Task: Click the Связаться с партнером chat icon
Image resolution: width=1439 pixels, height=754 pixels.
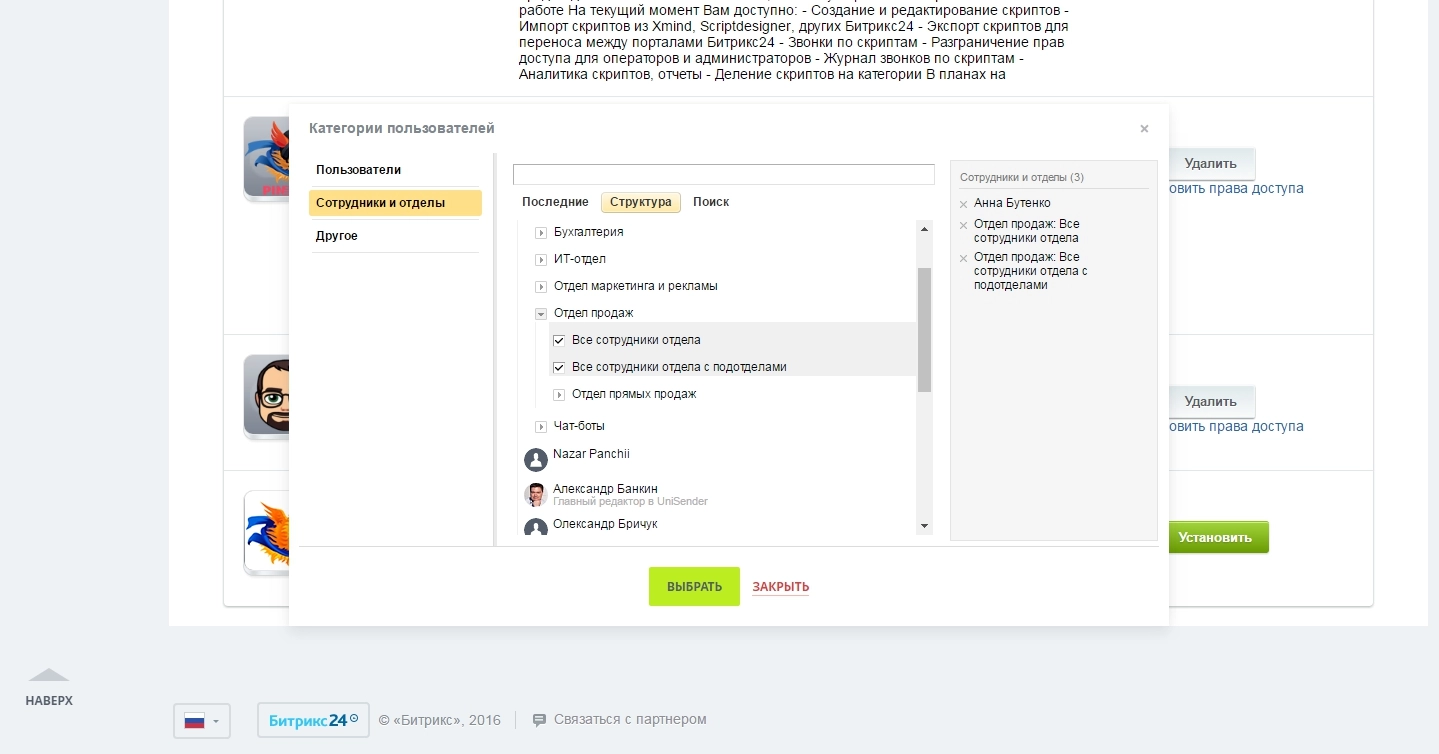Action: [x=539, y=720]
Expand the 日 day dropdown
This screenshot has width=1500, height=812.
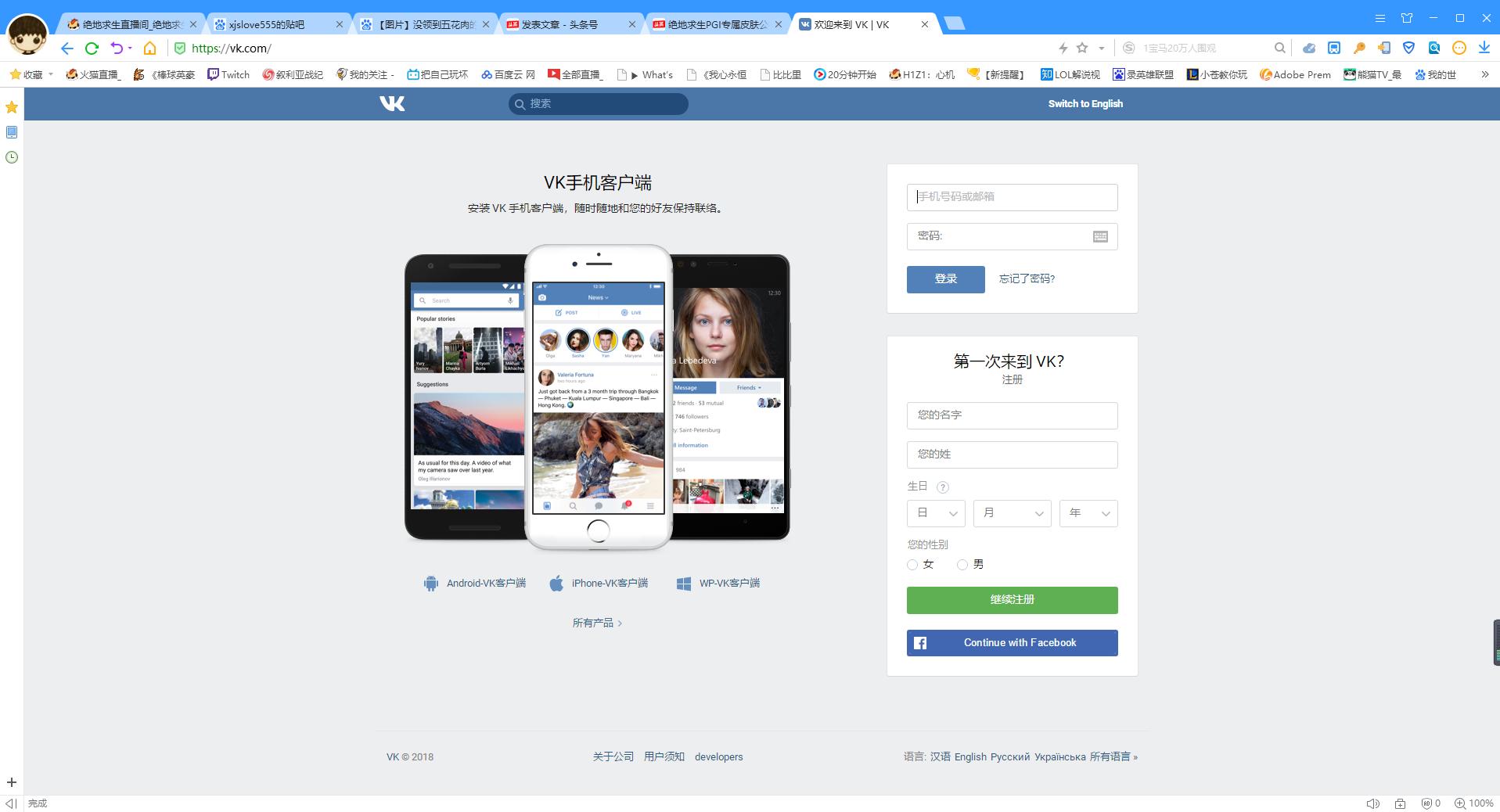tap(936, 513)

════

• WHAT THE TASK ASKS: From the line that contains "Image resolution: width=1439" to the last line of the data above, inclusive, transcribe every line exactly and only those lines, omitting pictures.

• RESULT OF THIS TASK:
Image resolution: width=1439 pixels, height=754 pixels.
Action: [x=539, y=720]
Expand the 日 day dropdown
This screenshot has width=1500, height=812.
tap(936, 513)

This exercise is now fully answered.